Please, tell us about your art.
I mostly create comics. I have one webcomic that I’ve been creating for over 7 years, Think Before You Think. It’s a romance/comedy/drama about a mind-reader. I’ve also done various fan comics and fan art, as well as illustrations for specific projects. My latest project is a blog I co-write and illustrate, Averting the Flame Wars, about online communication.
What inspires you?
Probably the thing that inspires me the most is whatever fandom I happen to be obsessed with at the moment. A large portion of my art and comics has been fan art of bands, TV shows, etc. I currently have a Tumblr blog dedicated to Vlogbrothers fan art and comics.
When I’m not doing fan art, I’m usually doing something for a specific purpose, and I get my inspiration from different places, depending on what it is. For my webcomic, I get a lot of inspiration from the TV shows and books that I like. I also get inspiration from TV shows and books that I don’t like, because I think to myself “this is so frustrating, I could do this better,” and then I create the thing that I wanted to see instead.

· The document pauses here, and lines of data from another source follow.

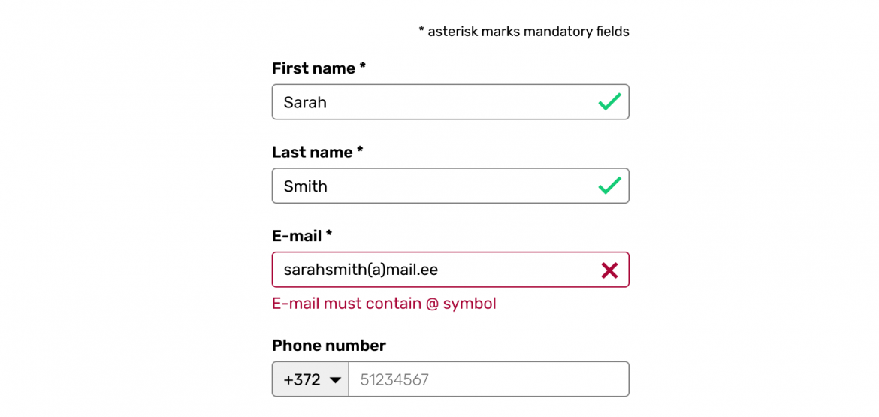Click on the "sarahsmith(a)mail.ee" text

pyautogui.click(x=361, y=270)
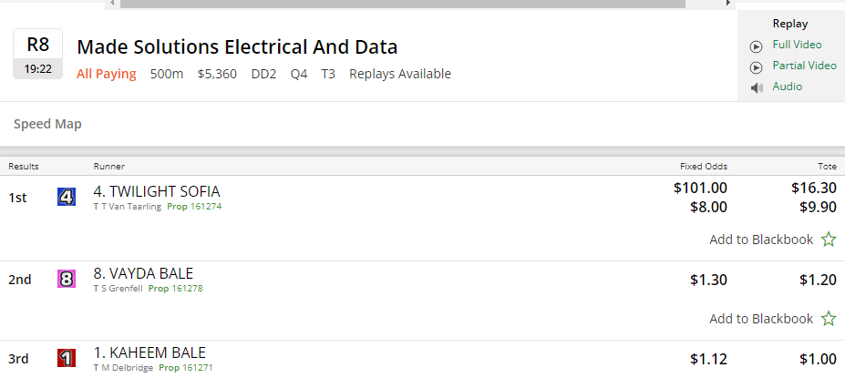This screenshot has width=845, height=388.
Task: Open the Partial Video link
Action: pos(804,66)
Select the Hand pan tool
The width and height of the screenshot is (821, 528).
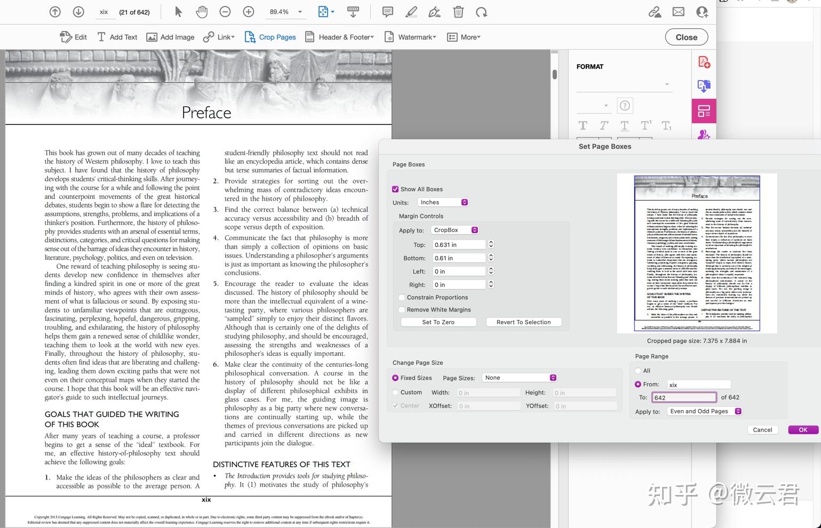point(202,11)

What got you interested in your field? Have you always wanted to be an artist?
I’ve always been interested in art, as long as I can remember, and people always told me I was good at it when I was younger, so I just kept doing it. I always enjoyed the satisfaction of being able to picture something in my head and then bring it to life on paper.
Do you have any kind of special or unique signature, symbol, or feature you include in your work that you’d be willing to reveal?

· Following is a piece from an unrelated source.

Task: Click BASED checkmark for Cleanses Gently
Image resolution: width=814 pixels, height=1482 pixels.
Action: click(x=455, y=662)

I don’t think I have anything like that.
What advice would you give young aspiring artists?
I’m not sure what advice to give because I think every artist needs different advice. I think my general advice would be to keep trying new things. Ride on the waves of your inspiration but also try being disciplined and sticking to a schedule. Try learning new skills by taking advantage of online tutorials. Nowadays it’s possible to learn practically anything you want to for free, so don’t let the limits of your knowledge or skill hold you back.
Where on the spectrum do you identify?
I currently identify as asexual and hetero-romantic, although I’m not totally sure about either of those things. If I’m not completely asexual, I know I’m somewhere on the spectrum.

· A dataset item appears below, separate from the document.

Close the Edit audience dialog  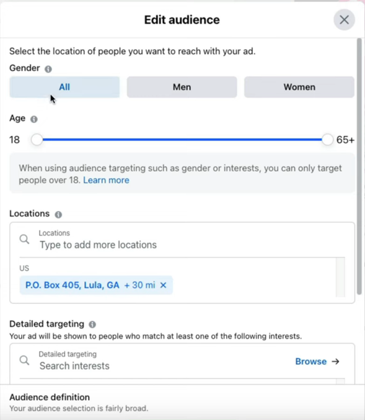click(344, 20)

Have you encountered any kind of ace prejudice or ignorance in your field? If so, how do you handle it?
I haven’t, maybe because I haven’t ever really dealt with the topic of asexuality in my art (at least not yet), so the subject doesn’t usually come up.
What’s the most common misconception about asexuality that you’ve encountered?
I don’t think I’ve encountered people explicitly voicing misconceptions about asexuality. But I do hear people talking in general with the assumption that everyone experiences sexual attraction, or everyone wants sex, and is either in or looking for some kind of sexual relationship.
What advice would you give to any asexual individuals out there who might be struggling with their orientation?
You don’t have to have everything figured out. You don’t even have to have a label for your orientation. And if you do adopt a label, you don’t have to be sure about it. I’m not even sure whether or not I really am asexual, but I call myself asexual because so far, I don’t have any reason to believe I’m not. Asexuality is probably harder to figure out than other orientations, because you’re trying to identify something that you may have never experienced yourself.
Finally, where can people find out more about your work?
Thank you, Sylvia, for participating in this interview and this project. It’s very much appreciated.